Negative Pressure Wound Therapy (NPWT)
Negative-pressure wound therapy (NPWT) is a therapeutic technique using a vacuum dressing to promote healing in acute or chronic wounds and enhance healing of first and second degree burns. The therapy involves the controlled application of sub-atmospheric pressure to the local wound environment,using a sealed wound dressing connected to a vacuum pump.
Medicare Information and Qualifications:
A Negative Pressure Wound Therapy pump and supplies are covered by Medicare when either criterion A or B is met:
A) Ulcers and Wounds in the Home Setting:
The beneficiary has a chronic Stage III or IV pressure ulcer, neuropathic (for example, diabetic) ulcer, venous or arterial insufficiency ulcer, or a chronic (being present for at least 30 days) ulcer of mixed etiology. A complete wound therapy program described by criterion 1 and criteria 2, 3, or 4, as applicable depending on the type of wound, must have been tried or considered and ruled out prior to application of NPWT.
1. For all ulcers or wounds, the following components of a wound therapy program must include a minimum of all of the following general measures, which should either be addressed, applied, or considered and ruled out prior to application of NPWT:
- Documentation in the beneficiary’s medical record of evaluation, care, and wound measurements by a licensed medical professional, and
- Application of dressings to maintain a moist wound environment, and
- Debridement of necrotic tissue if present, and
- Evaluation of and provision for adequate nutritional status.
2. For Stage III or IV pressure ulcers:
- The beneficiary has been appropriately turned and positioned, and
- The beneficiary has used a group 2 or 3 support surface for pressure ulcers on the posterior trunk or pelvis (see LCDs on support surfaces),
- The beneficiary’s moisture and incontinence have been appropriately managed.

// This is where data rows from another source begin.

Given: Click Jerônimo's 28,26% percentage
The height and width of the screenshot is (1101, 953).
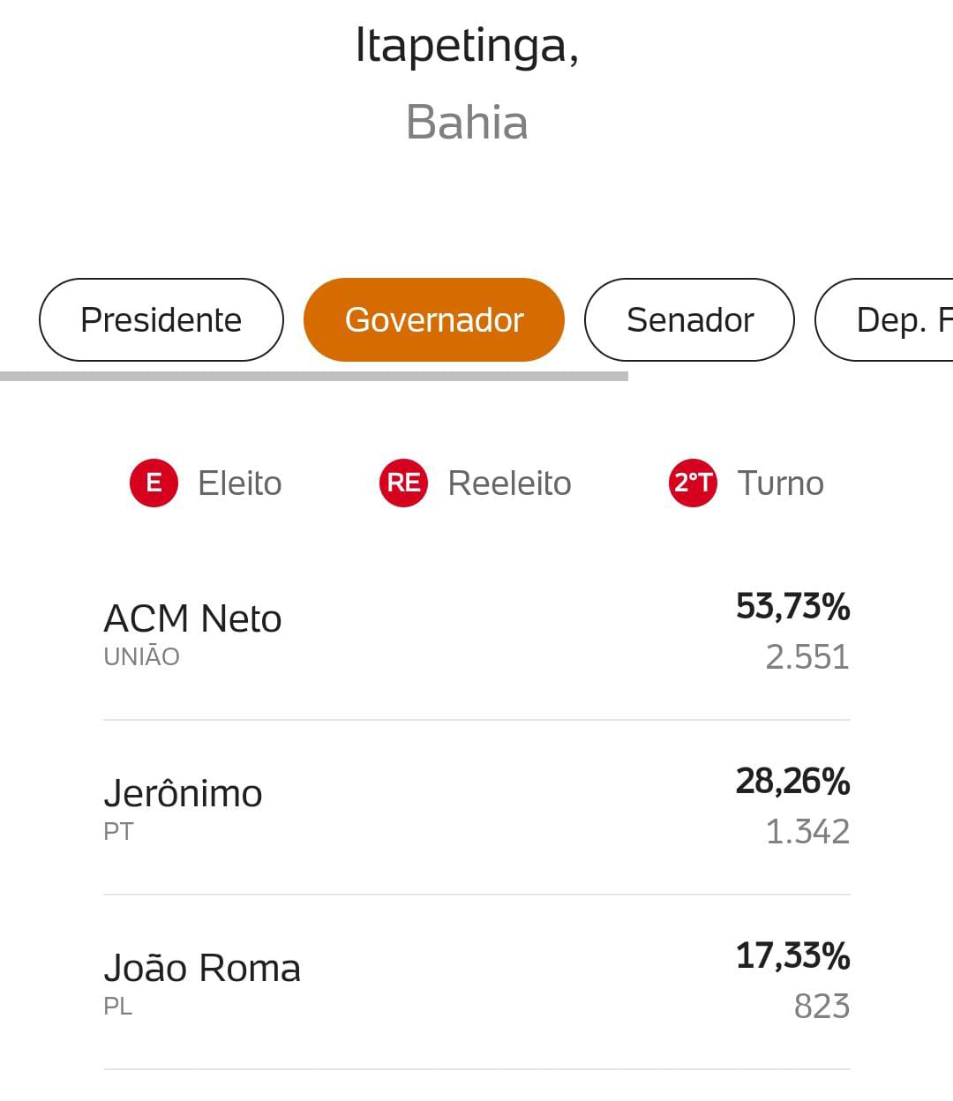Looking at the screenshot, I should [792, 782].
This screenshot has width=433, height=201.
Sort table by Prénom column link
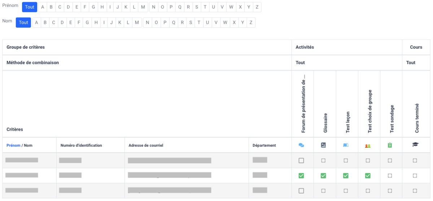coord(13,146)
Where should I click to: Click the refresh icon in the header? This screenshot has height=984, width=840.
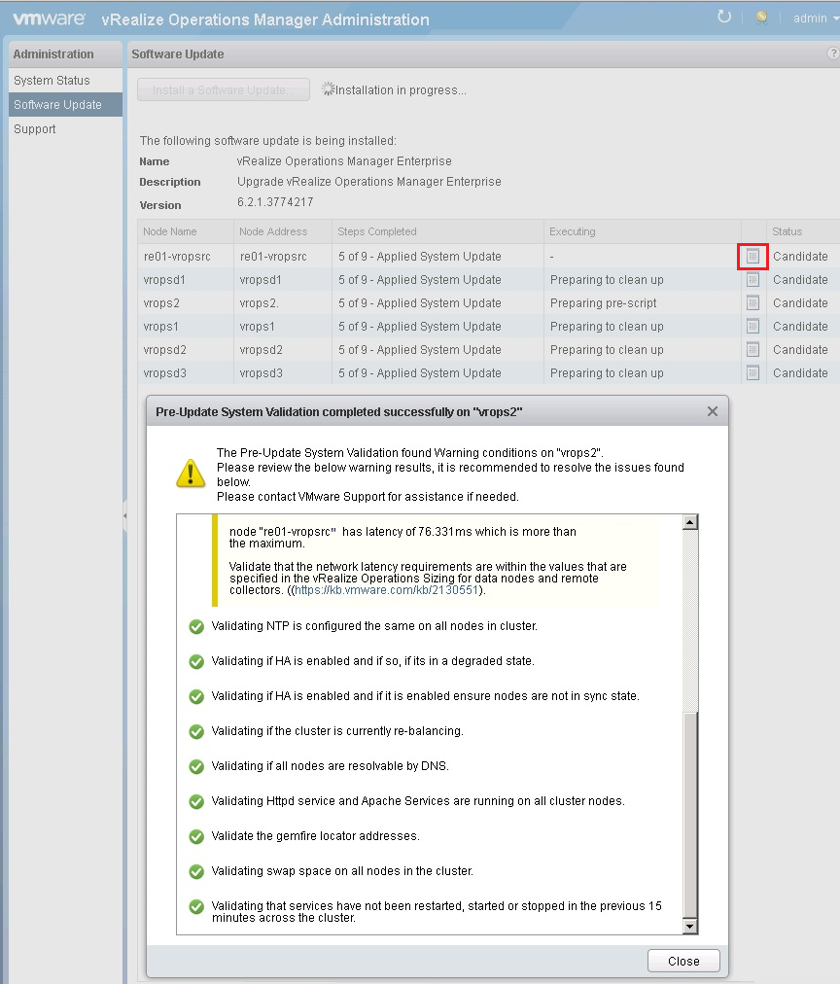point(723,18)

3. For neuropathic (for example, diabetic) ulcers:
- The beneficiary has been on a comprehensive diabetic management program, and
- Reduction in pressure on a foot ulcer has been accomplished with appropriate modalities.
4. For venous insufficiency ulcers:
- Compression bandages and/or garments have been consistently applied, and
- Leg elevation and ambulation have been encouraged.
B) Ulcers and Wounds Encountered in an Inpatient Setting:
1. An ulcer or wound (described under A above) is encountered in the inpatient setting and, after wound treatments described under A-1 through A-4 have been tried or considered and ruled out, NPWT is initiated because it is considered in the judgment of the treating physician, the best available treatment option.
2. The beneficiary has complications of a surgically created wound or a traumatic wound where there is documentation of the medical necessity for accelerated formation of granulation tissue which cannot be achieved by other available topical wound treatments (for example, other conditions of the beneficiary that will not allow for healing times achievable with other topical wound treatments).
In either situation B-1 or B-2, NPWT will be covered when treatment is ordered to continue beyond discharge to the home setting.
If criterion A or B above is not met, the NPWT pump and supplies will be denied as not reasonable and necessary.